Entre los alumnos había una sensación general de mala conciencia, por haber -en cierto nivel colectivo- fallado a la señorita Emily, pero por mucho que lo intentábamos no lográbamos seguir sus peroratas. En parte por su lenguaje. «Indigno de privilegio» y «mal uso de la oportunidad» eran dos de sus expresiones habituales (Ruth y yo conseguimos dar con ellas cuando rememorábamos el pasado en su cuarto del centro de Dover). El tenor general de su alocución era muy claro: siendo como éramos alumnos de Hailsham, todos éramos muy especiales, y por tanto el hecho de que nos portáramos mal resultaba enormemente decepcionante. Más allá de estas afirmaciones, sin embargo, las cosas se volvían oscuras. A veces seguía disertando con apasionamiento, para de pronto detenerse en seco con un: «¿Qué es? ¿Qué es? ¿Qué puede ser lo que nos frustra?». Y seguía allí de pie, con los ojos cerrados, con el ceño fruncido como si tratara de dar con la respuesta. Y aunque nos sentíamos desconcertados e incómodos, seguíamos sentados en el suelo, deseando que la señorita Emily diera con fuera lo que fuese lo que estaba necesitando su cabeza. Luego retomaba el discurso con un suspiro suave -señal de que iba a perdonarnos-, o bien salía de su silencio con un estallido: «¡Pero a mí no se me va a coaccionar! ¡Oh, no! ¡Y tampoco a Hailsham!».

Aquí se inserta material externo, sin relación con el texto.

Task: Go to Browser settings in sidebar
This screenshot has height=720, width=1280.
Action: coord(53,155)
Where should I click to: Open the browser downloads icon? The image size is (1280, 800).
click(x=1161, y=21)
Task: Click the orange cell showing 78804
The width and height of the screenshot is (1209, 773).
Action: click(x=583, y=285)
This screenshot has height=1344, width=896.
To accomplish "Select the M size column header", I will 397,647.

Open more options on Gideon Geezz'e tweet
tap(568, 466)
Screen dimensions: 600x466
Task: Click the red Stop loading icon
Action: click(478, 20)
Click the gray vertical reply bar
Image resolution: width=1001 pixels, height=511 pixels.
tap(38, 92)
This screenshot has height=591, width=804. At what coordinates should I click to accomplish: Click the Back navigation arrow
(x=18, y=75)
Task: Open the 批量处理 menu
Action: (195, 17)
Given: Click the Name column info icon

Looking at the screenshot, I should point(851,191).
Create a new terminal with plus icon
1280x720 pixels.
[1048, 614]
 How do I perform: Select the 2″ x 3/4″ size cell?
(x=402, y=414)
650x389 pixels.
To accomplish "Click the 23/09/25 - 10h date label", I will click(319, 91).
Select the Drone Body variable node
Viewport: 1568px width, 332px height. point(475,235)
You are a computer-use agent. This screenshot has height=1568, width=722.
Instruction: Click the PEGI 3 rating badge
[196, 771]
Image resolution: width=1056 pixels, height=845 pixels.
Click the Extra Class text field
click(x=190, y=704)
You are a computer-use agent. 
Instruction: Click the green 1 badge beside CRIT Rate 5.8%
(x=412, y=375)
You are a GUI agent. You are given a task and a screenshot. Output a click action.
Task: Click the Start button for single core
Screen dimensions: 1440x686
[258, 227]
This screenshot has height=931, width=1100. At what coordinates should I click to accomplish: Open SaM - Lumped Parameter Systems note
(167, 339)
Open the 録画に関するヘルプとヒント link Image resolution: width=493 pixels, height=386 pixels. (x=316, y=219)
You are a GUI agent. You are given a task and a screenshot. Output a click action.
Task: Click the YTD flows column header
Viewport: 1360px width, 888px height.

Al recordar estas largas disertaciones, Ruth señalaba lo extraño que era que fueran tan ininteligibles, pues la señorita Emily, en clase, podía ser tan clara como el agua. Cuando dije que a veces la había visto vagando por Hailsham como en un sueño, hablando sola, Ruth se ofendió y dijo:
– ¡La señorita Emily no fue jamás así! Hailsham no habría podido ser como era si hubiera tenido al frente a una persona chiflada. La señorita Emily tenía un intelecto tan afilado como un bisturí.